Give again the entries below exactly, beginning at the first line and ending at the line with "Task: Click the small".

*** Dataset content ***

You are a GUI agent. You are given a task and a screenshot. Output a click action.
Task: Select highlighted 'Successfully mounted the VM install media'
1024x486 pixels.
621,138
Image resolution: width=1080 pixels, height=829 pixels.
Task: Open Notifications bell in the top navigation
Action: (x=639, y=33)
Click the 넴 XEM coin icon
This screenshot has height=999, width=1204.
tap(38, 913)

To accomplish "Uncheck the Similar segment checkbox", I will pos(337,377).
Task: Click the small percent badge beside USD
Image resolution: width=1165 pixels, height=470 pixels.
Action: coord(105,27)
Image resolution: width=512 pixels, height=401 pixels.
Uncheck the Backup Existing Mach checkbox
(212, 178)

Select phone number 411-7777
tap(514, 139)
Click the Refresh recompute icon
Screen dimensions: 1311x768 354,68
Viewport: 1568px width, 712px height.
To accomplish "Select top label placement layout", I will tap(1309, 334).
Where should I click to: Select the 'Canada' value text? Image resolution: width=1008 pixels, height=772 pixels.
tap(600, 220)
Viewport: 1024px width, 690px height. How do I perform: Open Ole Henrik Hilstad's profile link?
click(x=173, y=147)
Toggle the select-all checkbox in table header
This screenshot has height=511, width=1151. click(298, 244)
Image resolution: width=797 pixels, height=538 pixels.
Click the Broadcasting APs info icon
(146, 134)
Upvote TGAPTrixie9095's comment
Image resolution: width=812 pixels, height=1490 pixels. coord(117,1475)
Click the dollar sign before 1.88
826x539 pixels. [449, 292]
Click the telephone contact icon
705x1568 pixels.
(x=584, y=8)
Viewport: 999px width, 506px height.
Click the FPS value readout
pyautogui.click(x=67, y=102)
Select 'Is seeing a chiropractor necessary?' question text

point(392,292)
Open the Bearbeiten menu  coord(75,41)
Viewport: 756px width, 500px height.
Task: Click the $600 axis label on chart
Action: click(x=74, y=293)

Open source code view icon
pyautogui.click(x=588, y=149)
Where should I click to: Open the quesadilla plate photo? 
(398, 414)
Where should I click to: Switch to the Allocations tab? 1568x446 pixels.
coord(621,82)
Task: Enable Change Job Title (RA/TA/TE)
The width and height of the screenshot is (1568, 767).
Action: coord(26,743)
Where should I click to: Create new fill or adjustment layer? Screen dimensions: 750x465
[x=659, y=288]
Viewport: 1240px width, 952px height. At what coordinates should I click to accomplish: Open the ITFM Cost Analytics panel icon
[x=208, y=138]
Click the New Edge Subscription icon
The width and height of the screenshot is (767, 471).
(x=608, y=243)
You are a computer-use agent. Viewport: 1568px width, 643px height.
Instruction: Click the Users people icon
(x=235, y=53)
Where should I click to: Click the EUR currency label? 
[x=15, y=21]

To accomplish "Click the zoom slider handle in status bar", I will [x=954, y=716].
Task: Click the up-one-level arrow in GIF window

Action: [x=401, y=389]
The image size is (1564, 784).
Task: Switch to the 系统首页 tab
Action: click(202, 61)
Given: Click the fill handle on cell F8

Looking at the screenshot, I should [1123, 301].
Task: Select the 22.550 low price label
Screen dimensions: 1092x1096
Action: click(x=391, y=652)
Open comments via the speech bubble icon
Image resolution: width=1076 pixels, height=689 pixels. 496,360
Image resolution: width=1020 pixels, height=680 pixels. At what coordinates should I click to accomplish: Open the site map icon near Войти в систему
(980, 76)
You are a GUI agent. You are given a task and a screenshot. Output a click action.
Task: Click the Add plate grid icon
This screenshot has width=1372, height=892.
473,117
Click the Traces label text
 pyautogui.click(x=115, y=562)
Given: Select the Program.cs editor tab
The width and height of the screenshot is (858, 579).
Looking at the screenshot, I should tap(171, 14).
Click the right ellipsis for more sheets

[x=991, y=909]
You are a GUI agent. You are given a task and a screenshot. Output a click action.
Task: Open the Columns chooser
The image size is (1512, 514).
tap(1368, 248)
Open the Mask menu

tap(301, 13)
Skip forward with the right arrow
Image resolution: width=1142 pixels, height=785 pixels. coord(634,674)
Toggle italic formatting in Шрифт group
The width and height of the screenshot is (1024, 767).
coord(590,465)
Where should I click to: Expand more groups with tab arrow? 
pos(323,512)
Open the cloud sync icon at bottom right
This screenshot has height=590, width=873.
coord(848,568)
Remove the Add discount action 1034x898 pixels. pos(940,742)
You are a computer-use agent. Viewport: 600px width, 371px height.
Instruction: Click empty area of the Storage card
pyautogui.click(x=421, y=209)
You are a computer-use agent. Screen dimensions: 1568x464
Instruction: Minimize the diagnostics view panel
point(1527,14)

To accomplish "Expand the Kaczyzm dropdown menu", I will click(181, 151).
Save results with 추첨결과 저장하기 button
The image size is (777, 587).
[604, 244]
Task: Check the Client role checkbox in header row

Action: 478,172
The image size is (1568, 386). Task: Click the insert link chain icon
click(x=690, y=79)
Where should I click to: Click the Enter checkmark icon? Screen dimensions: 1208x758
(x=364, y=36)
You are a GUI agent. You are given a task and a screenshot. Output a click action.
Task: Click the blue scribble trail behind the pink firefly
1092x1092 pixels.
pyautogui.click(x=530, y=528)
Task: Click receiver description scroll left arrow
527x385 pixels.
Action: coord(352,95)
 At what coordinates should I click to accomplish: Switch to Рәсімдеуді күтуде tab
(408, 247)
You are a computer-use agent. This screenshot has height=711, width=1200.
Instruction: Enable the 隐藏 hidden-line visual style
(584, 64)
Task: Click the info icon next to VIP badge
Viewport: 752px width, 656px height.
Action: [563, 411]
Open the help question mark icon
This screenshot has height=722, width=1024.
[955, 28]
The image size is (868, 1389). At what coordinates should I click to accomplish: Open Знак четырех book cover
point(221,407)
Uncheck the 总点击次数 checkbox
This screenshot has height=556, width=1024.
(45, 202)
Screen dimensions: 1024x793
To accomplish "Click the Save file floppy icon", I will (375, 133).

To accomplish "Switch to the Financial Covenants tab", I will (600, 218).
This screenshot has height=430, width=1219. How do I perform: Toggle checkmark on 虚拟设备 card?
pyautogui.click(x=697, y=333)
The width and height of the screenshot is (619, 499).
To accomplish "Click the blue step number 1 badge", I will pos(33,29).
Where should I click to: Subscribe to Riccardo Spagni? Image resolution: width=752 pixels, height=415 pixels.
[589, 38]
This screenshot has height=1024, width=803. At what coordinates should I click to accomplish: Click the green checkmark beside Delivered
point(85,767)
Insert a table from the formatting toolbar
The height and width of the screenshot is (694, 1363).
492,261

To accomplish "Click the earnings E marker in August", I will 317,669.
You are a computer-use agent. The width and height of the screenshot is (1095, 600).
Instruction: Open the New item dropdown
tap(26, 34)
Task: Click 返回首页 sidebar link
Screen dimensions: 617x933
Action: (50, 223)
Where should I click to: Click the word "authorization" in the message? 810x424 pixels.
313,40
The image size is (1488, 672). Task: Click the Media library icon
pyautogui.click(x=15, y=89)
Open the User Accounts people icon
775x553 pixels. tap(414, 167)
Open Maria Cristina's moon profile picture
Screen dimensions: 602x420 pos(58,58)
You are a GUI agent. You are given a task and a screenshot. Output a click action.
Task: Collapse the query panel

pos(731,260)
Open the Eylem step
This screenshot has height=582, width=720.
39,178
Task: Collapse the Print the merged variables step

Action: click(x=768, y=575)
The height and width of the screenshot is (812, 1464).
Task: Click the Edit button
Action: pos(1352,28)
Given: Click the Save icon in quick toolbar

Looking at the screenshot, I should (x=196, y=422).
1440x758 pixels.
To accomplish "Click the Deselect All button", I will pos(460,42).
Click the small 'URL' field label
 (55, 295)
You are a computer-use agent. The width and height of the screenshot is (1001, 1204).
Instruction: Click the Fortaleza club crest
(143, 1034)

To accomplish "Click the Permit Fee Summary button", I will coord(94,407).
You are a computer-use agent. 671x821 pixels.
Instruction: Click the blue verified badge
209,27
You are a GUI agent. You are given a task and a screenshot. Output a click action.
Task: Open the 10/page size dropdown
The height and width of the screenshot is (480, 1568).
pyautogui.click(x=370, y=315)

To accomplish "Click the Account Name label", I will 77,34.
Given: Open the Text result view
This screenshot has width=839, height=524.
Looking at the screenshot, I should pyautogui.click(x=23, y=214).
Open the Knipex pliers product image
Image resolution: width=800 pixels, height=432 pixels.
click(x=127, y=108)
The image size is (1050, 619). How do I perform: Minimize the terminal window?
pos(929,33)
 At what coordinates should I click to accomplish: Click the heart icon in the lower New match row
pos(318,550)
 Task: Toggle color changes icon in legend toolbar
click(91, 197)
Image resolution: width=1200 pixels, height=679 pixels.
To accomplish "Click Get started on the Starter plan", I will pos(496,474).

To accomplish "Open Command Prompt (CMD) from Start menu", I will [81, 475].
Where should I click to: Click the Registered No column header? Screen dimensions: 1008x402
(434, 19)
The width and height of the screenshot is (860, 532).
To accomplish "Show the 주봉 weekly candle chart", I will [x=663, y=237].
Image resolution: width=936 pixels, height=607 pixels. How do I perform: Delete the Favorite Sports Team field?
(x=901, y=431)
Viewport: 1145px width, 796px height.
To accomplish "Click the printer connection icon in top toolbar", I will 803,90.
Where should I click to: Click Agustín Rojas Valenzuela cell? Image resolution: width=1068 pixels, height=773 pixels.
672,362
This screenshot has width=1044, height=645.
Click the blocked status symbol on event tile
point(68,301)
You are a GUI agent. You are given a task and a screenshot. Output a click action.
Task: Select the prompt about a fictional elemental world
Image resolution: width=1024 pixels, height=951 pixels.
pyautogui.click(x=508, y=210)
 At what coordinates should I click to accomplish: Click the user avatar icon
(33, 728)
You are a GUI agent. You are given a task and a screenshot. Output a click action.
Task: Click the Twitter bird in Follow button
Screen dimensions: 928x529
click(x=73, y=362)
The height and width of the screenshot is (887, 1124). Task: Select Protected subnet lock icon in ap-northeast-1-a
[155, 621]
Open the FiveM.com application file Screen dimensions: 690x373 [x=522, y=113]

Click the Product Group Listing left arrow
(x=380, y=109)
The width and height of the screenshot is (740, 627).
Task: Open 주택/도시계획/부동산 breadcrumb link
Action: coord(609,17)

***

Written response ->
You are a GUI agent. You are given a task and a screenshot. Output a click action.
Task: Select highlighted 'Successfully mounted the VM install media'
1024x486 pixels.
621,138
Image resolution: width=1080 pixels, height=829 pixels.
Task: Open Notifications bell in the top navigation
Action: (x=639, y=33)
Click the 넴 XEM coin icon
This screenshot has height=999, width=1204.
tap(38, 913)

To accomplish "Uncheck the Similar segment checkbox", I will pos(337,377).
Task: Click the small percent badge beside USD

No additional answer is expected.